NITN | @notintownlive | 27 Sep 2019, 02:23 pm

Indian fast casual food joint Curry Up Now in Northern California completes 10 years

San Francisco: Curry Up Now, an innovative Indian fast casual restaurant based in Northern California's Bay Area and known for being the U.S.'s largest and fastest growing Indian fast casual concept, celebrated its 10th anniversary on Thursday.

It was launched on Sept 26, 2009 as a weekend-only food truck in Burlingame, and much to their surprise, had lines down the block and an overwhelmingly positive response from the community.

The restaurant offers everything from signature Tikka Masala Burritos, Sexy Fries, and Deconstructed Samosas to more traditional Indian street food snacks like Vada Pav and Bhel Puri.

Inspired by the story of Roy Choi and his Kogi BBQ truck in Southern California, India-born and Bay Area-settled couple, Akash and Rana Kapoor, left their jobs in the business and finance industries with a mission to combine the two cultures they knew and loved (India and the U.S.) and serve Indian food in approachable, innovative formats that are recognizable to the everyday American consumer. They took the flavors and ingredients of their homeland, India, and presented them as burritos, poutine, and deconstructed versions of their classic formats.

Within months, they expanded to three food trucks criss-crossing the Bay Area, and in Apr 2011, opened their first brick-and-mortar restaurant in San Mateo.

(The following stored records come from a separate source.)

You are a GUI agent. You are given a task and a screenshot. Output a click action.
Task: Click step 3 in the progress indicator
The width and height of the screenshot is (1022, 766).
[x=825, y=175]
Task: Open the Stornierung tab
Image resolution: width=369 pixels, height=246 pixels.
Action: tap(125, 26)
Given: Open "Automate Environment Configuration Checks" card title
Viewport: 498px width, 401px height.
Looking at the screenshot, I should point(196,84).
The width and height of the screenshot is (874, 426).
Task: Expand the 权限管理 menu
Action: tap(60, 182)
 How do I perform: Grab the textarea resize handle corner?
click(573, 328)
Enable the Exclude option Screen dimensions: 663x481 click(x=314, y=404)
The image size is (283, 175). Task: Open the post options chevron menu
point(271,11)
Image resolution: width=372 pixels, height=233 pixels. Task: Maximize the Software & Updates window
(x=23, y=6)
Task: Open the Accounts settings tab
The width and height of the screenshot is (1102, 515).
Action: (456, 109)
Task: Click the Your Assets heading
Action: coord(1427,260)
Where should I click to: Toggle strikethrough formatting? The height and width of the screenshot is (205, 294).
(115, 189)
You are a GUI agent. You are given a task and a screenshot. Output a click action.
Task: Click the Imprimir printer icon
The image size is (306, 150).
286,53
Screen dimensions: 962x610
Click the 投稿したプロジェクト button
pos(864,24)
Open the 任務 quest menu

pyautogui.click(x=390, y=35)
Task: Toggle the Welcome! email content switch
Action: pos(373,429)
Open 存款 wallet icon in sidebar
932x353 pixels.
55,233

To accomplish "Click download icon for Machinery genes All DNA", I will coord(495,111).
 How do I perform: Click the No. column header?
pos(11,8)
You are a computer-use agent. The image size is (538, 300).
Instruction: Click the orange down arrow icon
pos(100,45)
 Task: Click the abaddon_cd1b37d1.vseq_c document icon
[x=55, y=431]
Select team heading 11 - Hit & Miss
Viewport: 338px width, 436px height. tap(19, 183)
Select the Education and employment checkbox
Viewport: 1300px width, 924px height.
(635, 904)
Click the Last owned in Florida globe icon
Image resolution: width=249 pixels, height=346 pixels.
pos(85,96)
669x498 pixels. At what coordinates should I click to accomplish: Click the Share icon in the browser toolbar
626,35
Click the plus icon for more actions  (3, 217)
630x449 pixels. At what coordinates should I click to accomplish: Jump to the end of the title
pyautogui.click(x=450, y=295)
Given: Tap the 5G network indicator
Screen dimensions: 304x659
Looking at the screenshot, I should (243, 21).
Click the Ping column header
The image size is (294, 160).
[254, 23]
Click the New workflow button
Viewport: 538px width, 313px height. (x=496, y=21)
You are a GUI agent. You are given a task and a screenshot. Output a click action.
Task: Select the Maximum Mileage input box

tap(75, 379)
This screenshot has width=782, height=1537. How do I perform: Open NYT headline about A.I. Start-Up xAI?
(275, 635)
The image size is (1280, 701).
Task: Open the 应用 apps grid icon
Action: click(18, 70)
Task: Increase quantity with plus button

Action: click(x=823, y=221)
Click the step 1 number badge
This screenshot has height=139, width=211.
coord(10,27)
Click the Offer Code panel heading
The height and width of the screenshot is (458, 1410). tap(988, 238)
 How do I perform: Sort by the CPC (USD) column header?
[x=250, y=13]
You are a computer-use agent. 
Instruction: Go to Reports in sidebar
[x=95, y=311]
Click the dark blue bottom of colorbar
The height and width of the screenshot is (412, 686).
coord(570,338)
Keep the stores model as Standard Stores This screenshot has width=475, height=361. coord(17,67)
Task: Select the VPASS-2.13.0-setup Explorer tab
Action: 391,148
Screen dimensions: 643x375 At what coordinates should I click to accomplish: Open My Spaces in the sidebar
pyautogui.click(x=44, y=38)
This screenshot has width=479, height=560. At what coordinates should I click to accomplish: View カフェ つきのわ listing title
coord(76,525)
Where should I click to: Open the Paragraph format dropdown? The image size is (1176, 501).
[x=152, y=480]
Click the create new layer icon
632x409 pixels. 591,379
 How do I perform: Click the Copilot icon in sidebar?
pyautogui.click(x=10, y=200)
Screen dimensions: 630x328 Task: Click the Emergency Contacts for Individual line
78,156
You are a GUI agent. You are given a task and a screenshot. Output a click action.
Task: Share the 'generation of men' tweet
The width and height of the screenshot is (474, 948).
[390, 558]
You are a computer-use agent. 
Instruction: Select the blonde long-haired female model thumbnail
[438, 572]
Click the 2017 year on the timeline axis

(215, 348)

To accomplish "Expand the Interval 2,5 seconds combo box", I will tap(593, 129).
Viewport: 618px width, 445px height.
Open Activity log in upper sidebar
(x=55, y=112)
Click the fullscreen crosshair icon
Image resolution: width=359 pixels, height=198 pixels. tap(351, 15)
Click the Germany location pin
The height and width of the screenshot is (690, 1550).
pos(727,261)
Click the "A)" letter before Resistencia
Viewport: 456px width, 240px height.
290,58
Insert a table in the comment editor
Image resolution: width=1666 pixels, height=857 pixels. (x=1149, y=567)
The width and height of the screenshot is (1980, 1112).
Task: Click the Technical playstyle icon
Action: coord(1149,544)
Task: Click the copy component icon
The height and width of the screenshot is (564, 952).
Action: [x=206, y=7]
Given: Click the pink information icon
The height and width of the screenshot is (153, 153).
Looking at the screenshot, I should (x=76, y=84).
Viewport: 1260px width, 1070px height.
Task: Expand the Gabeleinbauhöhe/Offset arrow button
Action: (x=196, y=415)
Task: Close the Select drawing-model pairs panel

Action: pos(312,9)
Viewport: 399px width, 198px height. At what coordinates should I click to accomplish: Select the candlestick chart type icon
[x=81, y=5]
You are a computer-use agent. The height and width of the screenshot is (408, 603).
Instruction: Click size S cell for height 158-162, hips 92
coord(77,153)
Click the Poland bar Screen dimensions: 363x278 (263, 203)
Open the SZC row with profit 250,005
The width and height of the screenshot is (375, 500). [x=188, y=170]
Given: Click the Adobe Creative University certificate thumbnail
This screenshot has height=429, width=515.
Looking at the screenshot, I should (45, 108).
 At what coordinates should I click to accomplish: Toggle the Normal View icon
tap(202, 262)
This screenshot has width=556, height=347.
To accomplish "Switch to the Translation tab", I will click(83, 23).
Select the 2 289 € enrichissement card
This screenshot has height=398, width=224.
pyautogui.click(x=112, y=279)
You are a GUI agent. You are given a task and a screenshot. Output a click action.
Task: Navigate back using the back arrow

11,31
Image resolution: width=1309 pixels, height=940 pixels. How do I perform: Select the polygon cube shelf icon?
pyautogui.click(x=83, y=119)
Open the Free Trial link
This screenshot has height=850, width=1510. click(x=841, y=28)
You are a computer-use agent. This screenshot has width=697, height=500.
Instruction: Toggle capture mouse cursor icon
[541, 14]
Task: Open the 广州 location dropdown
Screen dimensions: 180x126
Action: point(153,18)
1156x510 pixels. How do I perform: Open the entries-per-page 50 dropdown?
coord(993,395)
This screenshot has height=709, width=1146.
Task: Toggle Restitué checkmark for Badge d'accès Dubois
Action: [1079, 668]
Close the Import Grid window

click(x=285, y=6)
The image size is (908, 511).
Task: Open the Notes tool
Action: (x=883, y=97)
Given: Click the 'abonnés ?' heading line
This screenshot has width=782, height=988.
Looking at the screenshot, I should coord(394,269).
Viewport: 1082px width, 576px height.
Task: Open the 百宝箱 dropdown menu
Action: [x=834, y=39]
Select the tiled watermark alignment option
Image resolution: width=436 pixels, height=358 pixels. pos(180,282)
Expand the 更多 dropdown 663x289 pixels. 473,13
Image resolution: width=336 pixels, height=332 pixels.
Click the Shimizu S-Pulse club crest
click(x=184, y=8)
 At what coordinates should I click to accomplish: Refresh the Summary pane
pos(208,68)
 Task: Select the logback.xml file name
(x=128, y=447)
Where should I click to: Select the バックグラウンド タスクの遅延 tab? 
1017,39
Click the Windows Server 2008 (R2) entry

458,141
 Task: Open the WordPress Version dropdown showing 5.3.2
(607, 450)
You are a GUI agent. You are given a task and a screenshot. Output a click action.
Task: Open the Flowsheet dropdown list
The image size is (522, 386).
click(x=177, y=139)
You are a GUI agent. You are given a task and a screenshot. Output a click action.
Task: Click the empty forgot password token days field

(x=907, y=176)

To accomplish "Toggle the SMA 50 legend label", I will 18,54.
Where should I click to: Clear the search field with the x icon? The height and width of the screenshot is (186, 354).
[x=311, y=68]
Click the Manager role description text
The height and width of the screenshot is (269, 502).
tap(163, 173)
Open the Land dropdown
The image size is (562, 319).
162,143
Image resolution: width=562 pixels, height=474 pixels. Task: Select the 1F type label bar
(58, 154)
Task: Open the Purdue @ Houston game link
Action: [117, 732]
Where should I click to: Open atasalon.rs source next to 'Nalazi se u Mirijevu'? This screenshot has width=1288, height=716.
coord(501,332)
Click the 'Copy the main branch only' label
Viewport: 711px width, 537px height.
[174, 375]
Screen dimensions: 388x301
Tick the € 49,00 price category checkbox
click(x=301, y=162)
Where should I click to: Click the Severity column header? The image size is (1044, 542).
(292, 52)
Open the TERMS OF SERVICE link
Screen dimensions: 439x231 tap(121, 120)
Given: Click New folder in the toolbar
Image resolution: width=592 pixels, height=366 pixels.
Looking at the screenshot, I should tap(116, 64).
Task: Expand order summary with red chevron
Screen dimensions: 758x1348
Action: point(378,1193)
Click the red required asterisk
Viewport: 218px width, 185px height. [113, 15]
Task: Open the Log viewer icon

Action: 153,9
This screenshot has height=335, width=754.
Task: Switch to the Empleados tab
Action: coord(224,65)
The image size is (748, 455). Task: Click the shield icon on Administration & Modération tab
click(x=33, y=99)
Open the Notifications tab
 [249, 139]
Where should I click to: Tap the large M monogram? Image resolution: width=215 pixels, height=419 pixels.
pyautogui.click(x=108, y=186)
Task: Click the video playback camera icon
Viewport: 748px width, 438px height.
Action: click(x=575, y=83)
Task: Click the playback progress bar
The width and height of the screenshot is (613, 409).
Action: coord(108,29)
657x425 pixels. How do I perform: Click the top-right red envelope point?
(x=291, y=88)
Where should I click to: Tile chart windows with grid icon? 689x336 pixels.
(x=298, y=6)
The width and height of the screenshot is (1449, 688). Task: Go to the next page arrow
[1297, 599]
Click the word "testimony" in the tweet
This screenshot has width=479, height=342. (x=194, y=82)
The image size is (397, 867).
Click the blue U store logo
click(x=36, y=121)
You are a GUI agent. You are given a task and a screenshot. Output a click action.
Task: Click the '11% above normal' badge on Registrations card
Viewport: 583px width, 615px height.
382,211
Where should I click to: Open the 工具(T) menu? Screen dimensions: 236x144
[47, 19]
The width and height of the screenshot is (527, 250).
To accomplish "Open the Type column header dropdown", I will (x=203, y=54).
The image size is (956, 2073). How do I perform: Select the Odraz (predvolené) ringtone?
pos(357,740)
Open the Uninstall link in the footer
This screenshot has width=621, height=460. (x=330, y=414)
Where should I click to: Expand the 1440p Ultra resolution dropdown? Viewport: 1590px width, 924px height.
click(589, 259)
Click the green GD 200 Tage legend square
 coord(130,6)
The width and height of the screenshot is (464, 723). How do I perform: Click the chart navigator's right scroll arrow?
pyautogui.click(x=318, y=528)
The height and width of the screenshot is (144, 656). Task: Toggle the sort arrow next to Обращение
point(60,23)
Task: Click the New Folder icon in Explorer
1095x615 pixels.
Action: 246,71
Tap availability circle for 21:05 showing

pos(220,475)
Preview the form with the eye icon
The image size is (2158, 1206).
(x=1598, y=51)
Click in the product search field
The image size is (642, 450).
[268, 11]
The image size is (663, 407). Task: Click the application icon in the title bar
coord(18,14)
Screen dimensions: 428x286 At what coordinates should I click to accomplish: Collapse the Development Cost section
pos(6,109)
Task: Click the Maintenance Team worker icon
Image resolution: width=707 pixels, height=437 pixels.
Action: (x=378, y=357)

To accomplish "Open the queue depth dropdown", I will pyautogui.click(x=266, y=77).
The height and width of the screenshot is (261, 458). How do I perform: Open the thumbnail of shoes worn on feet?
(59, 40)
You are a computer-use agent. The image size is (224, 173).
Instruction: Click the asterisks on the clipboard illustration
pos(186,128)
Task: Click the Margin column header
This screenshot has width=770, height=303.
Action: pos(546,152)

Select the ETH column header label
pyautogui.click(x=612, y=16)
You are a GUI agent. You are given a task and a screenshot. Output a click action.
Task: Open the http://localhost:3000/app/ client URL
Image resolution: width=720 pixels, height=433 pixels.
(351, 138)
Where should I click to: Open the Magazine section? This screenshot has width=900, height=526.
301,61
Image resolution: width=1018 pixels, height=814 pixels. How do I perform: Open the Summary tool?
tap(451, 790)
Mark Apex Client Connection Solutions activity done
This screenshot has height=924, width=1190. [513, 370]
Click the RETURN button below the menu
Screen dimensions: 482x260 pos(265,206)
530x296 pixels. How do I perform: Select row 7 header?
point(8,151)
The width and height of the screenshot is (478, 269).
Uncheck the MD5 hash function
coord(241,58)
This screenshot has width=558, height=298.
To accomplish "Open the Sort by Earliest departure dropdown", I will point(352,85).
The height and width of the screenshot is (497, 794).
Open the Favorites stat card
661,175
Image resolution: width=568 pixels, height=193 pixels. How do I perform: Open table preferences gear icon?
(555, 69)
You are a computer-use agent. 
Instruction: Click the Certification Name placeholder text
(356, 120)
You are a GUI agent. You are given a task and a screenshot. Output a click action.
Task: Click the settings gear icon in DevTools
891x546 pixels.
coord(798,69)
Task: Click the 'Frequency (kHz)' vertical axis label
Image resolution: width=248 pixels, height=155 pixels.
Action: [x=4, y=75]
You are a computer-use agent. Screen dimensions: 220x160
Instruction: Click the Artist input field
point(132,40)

In the years following, they opened four more locations, more food trucks, two craft cocktail bars called Mortar & Pestle, and eventually acquired a fast casual competitor, Tava Kitchen.

Curry Up Now launched a franchising program in 2017, and has since sold 41 franchised units in nearly every major market in the U.S.: West Coast, Mountain States, South, and Northeast.

They recently opened their first franchised location outside of Atlanta, Ga., with locations in Irvine and Sacramento, Calif. and Hoboken, N.J. next up.